American did not respond to Central States' Local Rule 56.1 statement of material facts. Central States' facts are deemed admitted. L.R. 56.1; Smith v. Lamz, 321 F.3d 680, 683 (7th Cir. 2003).
On February 9, 2004, American received a notice and demand for payment of the withdrawal liability. Central States issued the February 9 notice and demand in accordance with 29 U.S.C. §§ 1382(2) and 1399(b)(1). On March 22, 2004, American received notice that its withdrawal liability payments were past due. Central States issued the March 22 notice pursuant to 29 U.S.C. § 1399(c)(5)(A). American did not request review or arbitration of the withdrawal liability assessment pursuant to 29 U.S.C. §§ 1399 and 1401. American does not dispute the amount of the $1,058,683.09 assessment and has not made withdrawal liability payments. See Resp. at 8.
DISCUSSION
I. Summary Judgment Standard
Summary judgment is appropriate when the moving papers and affidavits show there is no genuine issue of material fact and the movant is entitled to judgment as a matter of law. Fed.R.Civ.P. 56(c); Celotex Corp. v. Catrett, 477 U.S. 317, 322 (1986). Once a moving party meets its burden, the non-moving party must go beyond the pleadings and set forth specific facts showing there is a genuine issue for trial. Fed.R.Civ.P. 56(e); Silk v. City of Chicago, 194 F.3d 788, 798 (7th Cir. 1999). The court considers the record as a whole and draws all reasonable inferences in the light most favorable to the party opposing the motion. Bay v. Cassens Transport Co., 212 F.3d 969, 972 (7th Cir. 2000). A genuine issue of material fact exists when "the evidence is such that a reasonable jury could return a verdict for the nonmoving party." Anderson v. Liberty Lobby, Inc., 477 U.S. 242, 248 (1986).

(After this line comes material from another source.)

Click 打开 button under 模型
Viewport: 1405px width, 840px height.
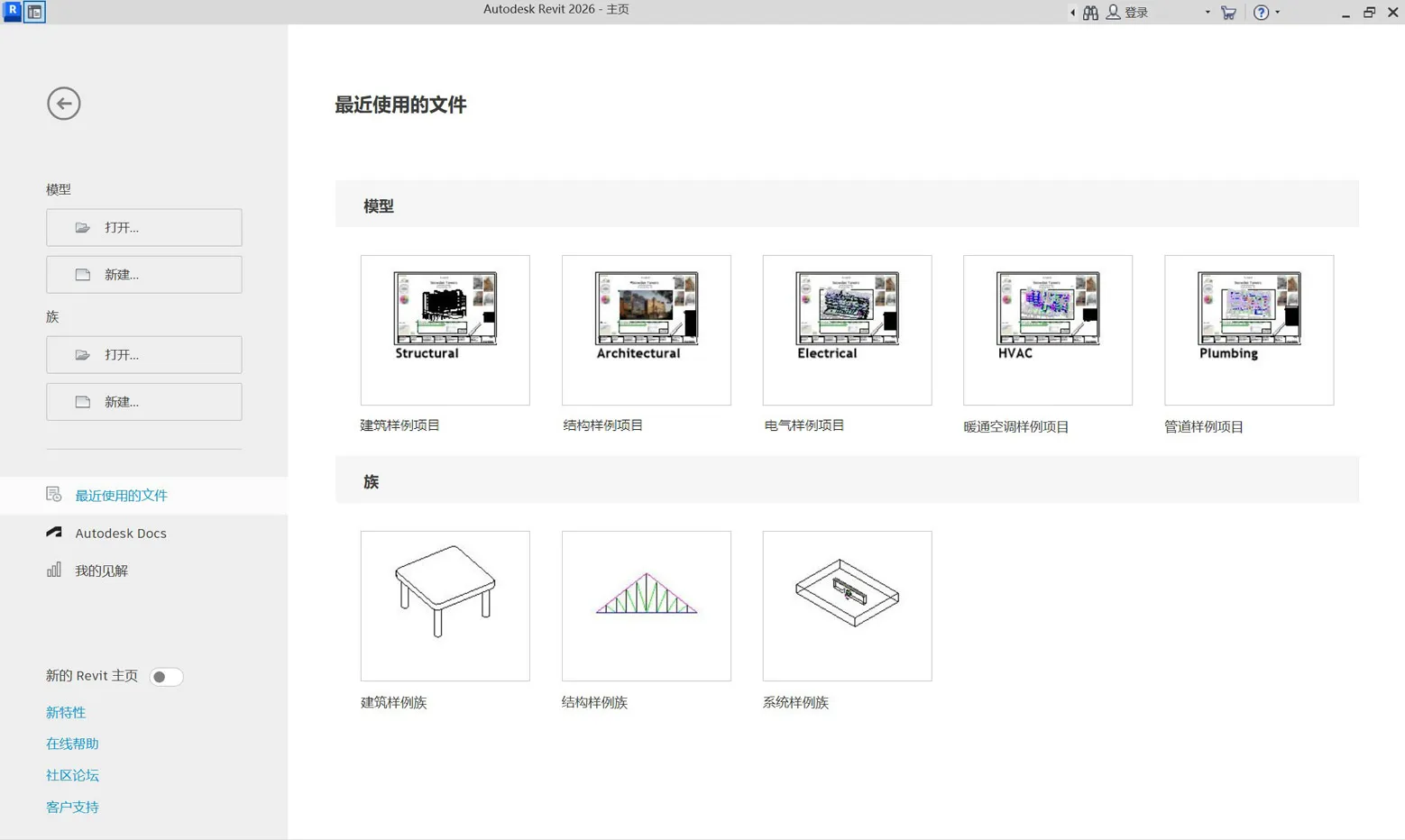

II. Summary Judgment Motion
Central States contends summary judgment is warranted on American's liability for the assessment. Specifically, Central States argues American's failure to request review or arbitration of the assessment and its failure to pay the $1,058,683.09 liability warrants summary judgment in Central States' favor.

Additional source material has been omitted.